Search

Using Regression Tree to solve Regression Problems

The Regression Tree task can build a regression model using the decision tree approach.

The output of the task is a tree structure, and a set of intelligible rules, which can be analyzed in the Rule Manager.

Prerequisites

you must have created a flow;
the required datasets must have been imported into the flow;
the dataset used for the analysis must have been well prepared, and and includes a categorical output and a number of inputs. Data preparation may involve discretization before building the decision tree, to improve the accuracy of the model and to reduce the computational effort.
a unified model must have been created by merging all the datasets into the flow.

Additional tabs

The Monitor tab, where it is possible to view the statistics related to the generated rules as a set of histograms, such as the distribution of the number of conditions, covering and error.
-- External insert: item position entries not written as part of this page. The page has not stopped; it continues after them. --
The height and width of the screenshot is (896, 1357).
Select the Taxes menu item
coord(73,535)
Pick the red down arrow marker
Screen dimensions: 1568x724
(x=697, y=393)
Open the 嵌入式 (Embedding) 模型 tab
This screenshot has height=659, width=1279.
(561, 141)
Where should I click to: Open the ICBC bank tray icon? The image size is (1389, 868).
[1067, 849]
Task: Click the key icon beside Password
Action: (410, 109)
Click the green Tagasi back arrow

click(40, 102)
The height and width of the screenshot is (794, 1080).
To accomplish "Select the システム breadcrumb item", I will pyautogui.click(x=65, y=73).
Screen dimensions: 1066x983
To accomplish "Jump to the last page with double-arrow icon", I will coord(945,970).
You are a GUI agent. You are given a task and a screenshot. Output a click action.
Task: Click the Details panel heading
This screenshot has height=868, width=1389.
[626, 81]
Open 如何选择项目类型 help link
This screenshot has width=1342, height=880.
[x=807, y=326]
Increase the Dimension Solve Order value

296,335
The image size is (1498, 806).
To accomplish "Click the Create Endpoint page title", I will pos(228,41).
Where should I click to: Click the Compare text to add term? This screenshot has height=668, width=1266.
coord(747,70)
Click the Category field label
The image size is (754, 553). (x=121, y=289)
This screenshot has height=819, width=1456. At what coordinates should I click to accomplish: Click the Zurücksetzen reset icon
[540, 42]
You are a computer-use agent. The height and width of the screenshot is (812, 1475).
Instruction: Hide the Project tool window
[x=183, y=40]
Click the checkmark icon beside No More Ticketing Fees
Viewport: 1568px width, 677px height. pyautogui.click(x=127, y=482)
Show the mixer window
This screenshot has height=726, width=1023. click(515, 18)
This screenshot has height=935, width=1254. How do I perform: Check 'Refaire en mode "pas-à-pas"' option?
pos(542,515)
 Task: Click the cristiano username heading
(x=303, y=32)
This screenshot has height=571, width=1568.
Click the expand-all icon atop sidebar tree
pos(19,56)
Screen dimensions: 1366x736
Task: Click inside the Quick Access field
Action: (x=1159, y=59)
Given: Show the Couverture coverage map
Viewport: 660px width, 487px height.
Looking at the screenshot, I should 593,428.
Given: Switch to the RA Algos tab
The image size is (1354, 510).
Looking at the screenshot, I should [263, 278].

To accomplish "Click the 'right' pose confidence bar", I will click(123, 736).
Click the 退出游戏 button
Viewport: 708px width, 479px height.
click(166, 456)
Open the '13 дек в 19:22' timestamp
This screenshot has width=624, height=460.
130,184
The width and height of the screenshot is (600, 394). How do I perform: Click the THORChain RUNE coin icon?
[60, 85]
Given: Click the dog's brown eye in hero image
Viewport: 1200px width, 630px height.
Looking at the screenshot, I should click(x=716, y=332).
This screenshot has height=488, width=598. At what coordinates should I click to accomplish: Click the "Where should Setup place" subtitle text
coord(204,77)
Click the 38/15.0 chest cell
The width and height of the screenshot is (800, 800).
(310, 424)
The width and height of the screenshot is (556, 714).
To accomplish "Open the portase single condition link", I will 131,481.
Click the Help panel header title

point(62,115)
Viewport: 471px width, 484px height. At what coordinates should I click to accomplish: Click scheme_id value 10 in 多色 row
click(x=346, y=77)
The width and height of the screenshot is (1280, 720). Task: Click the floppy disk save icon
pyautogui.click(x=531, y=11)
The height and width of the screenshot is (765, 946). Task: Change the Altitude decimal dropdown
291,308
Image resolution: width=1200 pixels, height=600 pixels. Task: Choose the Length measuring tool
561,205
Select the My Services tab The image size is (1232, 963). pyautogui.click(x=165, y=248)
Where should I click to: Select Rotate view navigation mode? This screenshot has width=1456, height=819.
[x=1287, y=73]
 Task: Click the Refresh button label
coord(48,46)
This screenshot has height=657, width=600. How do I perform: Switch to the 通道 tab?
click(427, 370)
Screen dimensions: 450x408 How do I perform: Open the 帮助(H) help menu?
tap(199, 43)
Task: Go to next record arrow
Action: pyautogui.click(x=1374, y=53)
Rules relative to different classes are displayed as bars of a specific color. These plots can be viewed during and after computation operations.
The Results tab, where statistics on the RT computation are displayed, such as the execution time, number of rules etc.

Procedure

Drag the Regression Tree task onto the stage.
Connect a task, which contains the attributes from which you want to create the model, to the new task.
Double click the Regression Tree task.
Configure the options described in the table below.
Save and compute the task.

Parameter Name	Description
Regression Tree options
Input attributes	Drag and drop the input attributes which will be used to generate predictive rules in the decision tree.
Output attributes	Drag and drop the attributes which will contain the results of the predictive analysis.
Minimum number of patterns in a leaf	The minimum number of patterns that a leaf can contain. If a node contains less than this threshold, tree growth is stopped and the node is considered a leaf.
Maximum impurity in a leaf	Specify the threshold on the maximum impurity in a node. The impurity is calculated with the method selected in the Impurity measure option. By default this value is zero, so trees grow until a pure node is obtained (if possible with training set data) and no ambiguities remain.
Pruning method	The method used to prune redundant leaves after tree creation. The following choices are currently available: No pruning: leaves are not pruned and the tree is left unchanged. Cost-complexity pruning: according to this approach, implemented in CART the tree is pruned through a cost-complexity measure that creates a sequence of sub-trees and finds the best one through the application on a validation set. Each sub-tree is created from the previous one by minimizing a cost-complexity measure that takes into account both the mis-classification level in the training set and the number of leaves.
Method for handling missing data	Missing data can be handled using one of the following methods: Replace with average: missing values are replaced with the value fixed by the user for the corresponding attribute (for example, by means of a Data Manager). If this value is not set, the average computed on the training set is employed. Remove from splits: patterns with missing value in the test attribute are removed from the subsequent nodes. Include in splits: patterns with missing values in the test attribute at a given node are sent to both the sub-nodes deriving from the split.
Select the attribute to split before the value	If selected, the QUEST method is used to select the best split. According to this approach, the best attribute to split is selected via a correlation measure, such as F-test or Chi-Square. After choosing the best attribute, the best value for splitting is selected.
Aggregate data before processing	If selected, identical patterns are aggregated and considered as a single pattern during the training phase.
Initialize random generator with seed	If selected, a seed, which defines the starting point in the sequence, is used during random generation operations. Consequently using the same seed each time will make each execution reproducible. Otherwise, each execution of the same task (with same options) may produce dissimilar results due to different random numbers being generated in some phases of the process.
Append results	If selected, the results of this computation are appended to the dataset, otherwise they replace the results of previous computations.

Example

The following example uses the Adult dataset.

Description

Screenshot

After having imported the dataset with the Import from Text File task and splitting the dataset into test and training sets (30% test and 70% training) with the Split Data task, add a Regression Tree to the flow and define the following parameters. As this is a regression task, we need an ordered output, so we define the hours-per-week attribute as the output attribute.
Drag the following attributes onto the Input attributes pane:
- age
- workclass
- education
- occupation
- race
- sex
- native-country
- income
Specify No pruning in the Pruning method drop down list.
Save and compute the task.

The properties of the generated rules can be viewed in the Monitor tab of the RT task.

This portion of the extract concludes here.